4. The method of claim 2, wherein the collected coordinates of the user's moving position and the user's moving speed form a user trajectory sequence, and the user trajectory sequence is T _r ＝{p ₁ ,p ₂ ,...,p _T Each moving track p of the mobile users in _T Corresponding position coordinate l _i And (i is more than or equal to 1 and less than or equal to T) preprocessing the data and inputting the preprocessed data into the neural network to extract the mobile features of the user.

5. The method of claim 3, wherein the handover trigger mechanism is activated in advance if the received signal strength is lower than the handover trigger threshold while the candidate network set is not empty.

6. The method for mobile subscriber location based network handover as claimed in claim 1, wherein the received signal strength is specifically expressed as:

P(dBm)＝P _t -PL

P _t for the transmission power of MBS or SBS, PL denotes PL (dB) _MBS Or PL (dB) _SBS When calculating the signal strength of the access MBS, P _t For the transmit power of MBS, PL denotes PL (dB) _MBS (ii) a When calculating the signal strength of the SBS, P _t For the transmission power of SBS, PL represents PL (dB) _SBS 。

7. The method of claim 1, wherein if the user's mobility is greater than the maximum mobility supported, the network in the candidate network set is removed, and if the bandwidth required by the user to request the service is greater than the available bandwidth of the candidate network, the candidate network is removed from the candidate network set.

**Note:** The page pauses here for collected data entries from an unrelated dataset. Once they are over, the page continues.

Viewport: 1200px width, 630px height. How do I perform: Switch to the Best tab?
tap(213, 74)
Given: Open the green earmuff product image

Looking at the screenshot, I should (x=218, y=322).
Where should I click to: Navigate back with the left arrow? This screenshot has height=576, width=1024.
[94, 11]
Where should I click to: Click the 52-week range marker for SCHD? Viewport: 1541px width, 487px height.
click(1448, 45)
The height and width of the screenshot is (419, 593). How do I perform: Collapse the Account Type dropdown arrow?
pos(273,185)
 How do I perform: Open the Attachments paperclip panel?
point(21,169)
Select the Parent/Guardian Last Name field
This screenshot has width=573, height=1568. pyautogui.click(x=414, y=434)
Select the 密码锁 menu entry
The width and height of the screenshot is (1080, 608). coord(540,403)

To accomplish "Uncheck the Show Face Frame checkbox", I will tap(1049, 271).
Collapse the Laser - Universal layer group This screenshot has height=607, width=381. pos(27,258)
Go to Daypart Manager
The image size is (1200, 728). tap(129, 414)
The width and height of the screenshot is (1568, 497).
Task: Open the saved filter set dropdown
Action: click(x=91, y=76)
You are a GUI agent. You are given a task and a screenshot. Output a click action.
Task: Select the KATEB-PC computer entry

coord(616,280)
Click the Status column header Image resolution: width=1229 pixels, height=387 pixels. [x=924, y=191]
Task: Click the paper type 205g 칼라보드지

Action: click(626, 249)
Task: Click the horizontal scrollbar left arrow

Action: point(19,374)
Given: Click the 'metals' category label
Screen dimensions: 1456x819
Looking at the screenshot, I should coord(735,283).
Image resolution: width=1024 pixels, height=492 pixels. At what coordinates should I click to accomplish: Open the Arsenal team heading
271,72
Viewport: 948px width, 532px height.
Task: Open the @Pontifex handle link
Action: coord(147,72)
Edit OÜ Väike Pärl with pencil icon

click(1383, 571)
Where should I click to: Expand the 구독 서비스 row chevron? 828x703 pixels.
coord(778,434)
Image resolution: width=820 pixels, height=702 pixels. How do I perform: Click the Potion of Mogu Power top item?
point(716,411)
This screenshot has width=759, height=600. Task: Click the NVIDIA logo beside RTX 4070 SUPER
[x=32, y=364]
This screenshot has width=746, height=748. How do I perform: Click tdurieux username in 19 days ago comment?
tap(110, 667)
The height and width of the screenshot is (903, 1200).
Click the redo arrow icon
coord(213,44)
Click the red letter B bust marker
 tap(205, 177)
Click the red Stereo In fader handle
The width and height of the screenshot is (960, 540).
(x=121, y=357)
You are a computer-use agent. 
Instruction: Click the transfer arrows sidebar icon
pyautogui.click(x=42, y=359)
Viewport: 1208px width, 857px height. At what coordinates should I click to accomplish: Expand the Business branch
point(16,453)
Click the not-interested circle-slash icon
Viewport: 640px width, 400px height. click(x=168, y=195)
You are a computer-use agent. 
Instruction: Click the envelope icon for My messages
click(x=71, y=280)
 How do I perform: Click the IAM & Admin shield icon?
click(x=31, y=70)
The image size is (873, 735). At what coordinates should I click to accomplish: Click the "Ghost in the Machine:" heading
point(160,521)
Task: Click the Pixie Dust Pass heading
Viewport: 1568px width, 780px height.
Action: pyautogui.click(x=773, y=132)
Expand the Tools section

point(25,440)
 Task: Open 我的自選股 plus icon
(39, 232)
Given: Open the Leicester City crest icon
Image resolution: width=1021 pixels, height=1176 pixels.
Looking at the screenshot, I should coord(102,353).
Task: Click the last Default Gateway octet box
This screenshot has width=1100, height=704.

8. The method of claim 1, wherein the performing of the multi-attribute decision to determine the target network among the candidate networks according to the multi-attribute decision, and the handover of the network to the target network to complete the handover specifically comprises the sub-steps of:

calculating subjective weight;

calculating an objective weight in response to completing the calculation of the subjective weight;

determining an optimal decision according to the subjective weight and the objective weight so as to determine a target network;

and switching the network to the target network to complete the switching of the network.

9. The method of claim 1, wherein the network parameter weight assignment is specifically expressed as:

wherein w _j Weight representing the jth network parameter, c _ij Indicating the relative importance of the network parameter i to the network parameter j, and n indicates the total number of network parameters.

10. A network switching system based on mobile user position is characterized in that the system specifically comprises a network scanning unit, a user position prediction unit, a switching trigger unit, a candidate network pre-selection unit, a judgment unit and a network switching unit;

a network scanning unit for performing network scanning;

the user position prediction unit is used for predicting the position of the mobile user in response to the completion of network scanning and predicting the position of the user at the next moment;

the switching trigger unit is used for estimating the received signal strength according to the predicted position of the user at the next moment and entering a switching trigger mechanism according to the received signal strength;

the candidate network pre-selection unit is used for pre-selecting a candidate network according to the moving speed of the user and the bandwidth required by the user request service after entering a switching trigger mechanism;

a judging unit, configured to judge whether the candidate network is unique; if the candidate network is unique, directly switching the network to the candidate network to complete the switching of the network;

and the network switching unit is used for carrying out multi-attribute decision if the candidate network is not unique, determining a target network in the candidate network according to the multi-attribute decision, and switching the network to the target network so as to complete network switching.